Ich würde euch an dieser Stelle ja gerne die Story zum Spiel liefern, aber ehrlicherweise bin ich dabei schnell ausgestiegen. Mich konnten weder die starren Zwischensequenzen noch die unzähligen Dialoge wirklich fesseln. Ich kann euch nur so viel sagen: “In der Welt von Eterra begegnet man dunklen Imperien, zornigen Göttern und unberührten Wildnisgebieten – alles, um einen Weg zu finden, Eterra und die Zeit selbst vor dem Nichts (The Void) zu retten.” Und um es noch kürzer auszudrücken: Ihr reist durch die Zeit und vermöbelt dabei unzählige Feinde! 

Und genau darum geht es doch in einem Hack & Slay.
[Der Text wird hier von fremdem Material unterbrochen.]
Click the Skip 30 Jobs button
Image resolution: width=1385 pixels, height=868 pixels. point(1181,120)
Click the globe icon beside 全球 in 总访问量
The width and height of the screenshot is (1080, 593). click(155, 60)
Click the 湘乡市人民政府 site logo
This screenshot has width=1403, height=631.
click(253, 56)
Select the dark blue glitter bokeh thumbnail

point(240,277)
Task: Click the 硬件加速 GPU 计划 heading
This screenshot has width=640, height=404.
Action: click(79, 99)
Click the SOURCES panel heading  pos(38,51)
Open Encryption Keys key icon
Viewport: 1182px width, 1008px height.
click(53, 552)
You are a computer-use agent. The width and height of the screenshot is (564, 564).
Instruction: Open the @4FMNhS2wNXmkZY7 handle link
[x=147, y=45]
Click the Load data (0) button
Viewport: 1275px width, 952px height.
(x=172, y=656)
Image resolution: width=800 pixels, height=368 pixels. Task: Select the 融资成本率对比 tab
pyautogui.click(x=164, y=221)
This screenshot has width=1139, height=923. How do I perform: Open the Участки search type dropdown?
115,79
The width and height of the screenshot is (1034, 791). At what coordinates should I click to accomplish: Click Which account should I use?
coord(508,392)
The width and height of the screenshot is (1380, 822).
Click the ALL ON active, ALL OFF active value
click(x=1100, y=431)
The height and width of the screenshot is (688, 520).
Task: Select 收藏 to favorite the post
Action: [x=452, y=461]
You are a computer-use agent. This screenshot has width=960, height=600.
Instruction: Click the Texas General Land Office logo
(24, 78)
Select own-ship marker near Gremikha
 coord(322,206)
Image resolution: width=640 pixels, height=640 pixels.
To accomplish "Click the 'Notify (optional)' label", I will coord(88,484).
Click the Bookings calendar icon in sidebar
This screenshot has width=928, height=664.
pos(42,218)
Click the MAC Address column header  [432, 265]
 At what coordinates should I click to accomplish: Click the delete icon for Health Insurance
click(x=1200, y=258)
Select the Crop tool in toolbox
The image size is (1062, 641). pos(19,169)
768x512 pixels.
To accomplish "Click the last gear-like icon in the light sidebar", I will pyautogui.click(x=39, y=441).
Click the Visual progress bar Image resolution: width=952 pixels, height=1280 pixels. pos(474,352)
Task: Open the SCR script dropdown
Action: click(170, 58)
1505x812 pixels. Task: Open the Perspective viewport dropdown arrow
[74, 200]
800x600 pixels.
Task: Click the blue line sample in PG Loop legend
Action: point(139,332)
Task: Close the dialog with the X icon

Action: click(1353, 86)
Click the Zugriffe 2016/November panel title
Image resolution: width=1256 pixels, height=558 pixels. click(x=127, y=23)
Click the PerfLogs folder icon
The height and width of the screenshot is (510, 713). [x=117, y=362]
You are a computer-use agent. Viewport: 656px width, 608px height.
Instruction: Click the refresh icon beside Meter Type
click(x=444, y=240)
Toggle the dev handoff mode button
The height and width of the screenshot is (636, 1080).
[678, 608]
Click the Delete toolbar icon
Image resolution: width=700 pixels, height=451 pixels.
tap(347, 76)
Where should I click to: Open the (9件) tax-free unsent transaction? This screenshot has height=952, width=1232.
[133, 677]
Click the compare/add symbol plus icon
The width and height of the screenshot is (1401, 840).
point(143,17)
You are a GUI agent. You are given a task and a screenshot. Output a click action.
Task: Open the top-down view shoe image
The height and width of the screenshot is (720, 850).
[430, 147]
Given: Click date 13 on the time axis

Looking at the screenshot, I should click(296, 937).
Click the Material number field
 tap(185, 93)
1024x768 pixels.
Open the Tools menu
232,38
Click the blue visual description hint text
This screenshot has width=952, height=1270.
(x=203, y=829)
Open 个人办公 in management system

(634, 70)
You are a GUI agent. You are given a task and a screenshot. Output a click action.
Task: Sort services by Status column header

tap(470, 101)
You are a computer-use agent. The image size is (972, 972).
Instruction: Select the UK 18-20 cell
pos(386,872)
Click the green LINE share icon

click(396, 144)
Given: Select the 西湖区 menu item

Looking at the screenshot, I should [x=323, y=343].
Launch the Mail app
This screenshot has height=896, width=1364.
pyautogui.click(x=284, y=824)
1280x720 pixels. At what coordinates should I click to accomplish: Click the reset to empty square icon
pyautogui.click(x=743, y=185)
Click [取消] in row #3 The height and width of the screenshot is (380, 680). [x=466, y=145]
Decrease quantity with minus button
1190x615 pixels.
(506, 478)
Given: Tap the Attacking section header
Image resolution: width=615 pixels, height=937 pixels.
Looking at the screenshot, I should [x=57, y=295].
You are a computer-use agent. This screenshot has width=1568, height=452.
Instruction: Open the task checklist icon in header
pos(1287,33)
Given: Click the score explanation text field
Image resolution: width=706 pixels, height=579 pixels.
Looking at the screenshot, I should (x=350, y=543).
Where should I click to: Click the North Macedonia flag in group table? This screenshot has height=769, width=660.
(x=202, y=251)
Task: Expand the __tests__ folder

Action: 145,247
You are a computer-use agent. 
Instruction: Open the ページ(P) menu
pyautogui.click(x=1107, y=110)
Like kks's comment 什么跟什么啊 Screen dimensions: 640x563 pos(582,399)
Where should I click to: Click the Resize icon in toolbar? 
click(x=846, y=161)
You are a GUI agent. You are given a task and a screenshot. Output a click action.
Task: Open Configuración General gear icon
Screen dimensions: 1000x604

Wir flüchten uns uns in eine Welt, in der wir unsere Allmachtsfantasien ausleben können. Während man zu Beginn noch recht überschaubare Fähigkeiten hat, entwickelt man sich im Verlauf des Abenteuers zu einem mächtigen Helden, der sich sogar mit Göttern misst. Dank der wunderschönen Grafik sieht das in Last Epoch auch noch verdammt gut aus und das Effektgewitter, muss sich nicht einmal vor Größen wie Diablo verstecken. 

Darüber hinaus hat das Zeitreisen noch einen besonderen Kniff, denn durch die Epochen hindurch verändert sich die Spielwelt merklich und auch die Gegnertypen unterscheiden sich in jeder Zeit. Das hat zwar keine Auswirkungen auf das Gameplay, ist aber extrem Abwechslungsreich. Insgesamt konnte mich die Spielwelt voll begeistern. Sie ist vielfältig, indem sie uns durch verlassene Städte, Steppen, Eislandschaften und Wälder führt und natürlich dürfen die üblichen Verliese, Kanäle und Festungen ebenfalls nicht fehlen. Die Stimmung variiert optisch zwischen knallbunt und düster; Ich fand beide Varianten, sowohl die Zwischentöne als auch die Farben, absolut stimmig. 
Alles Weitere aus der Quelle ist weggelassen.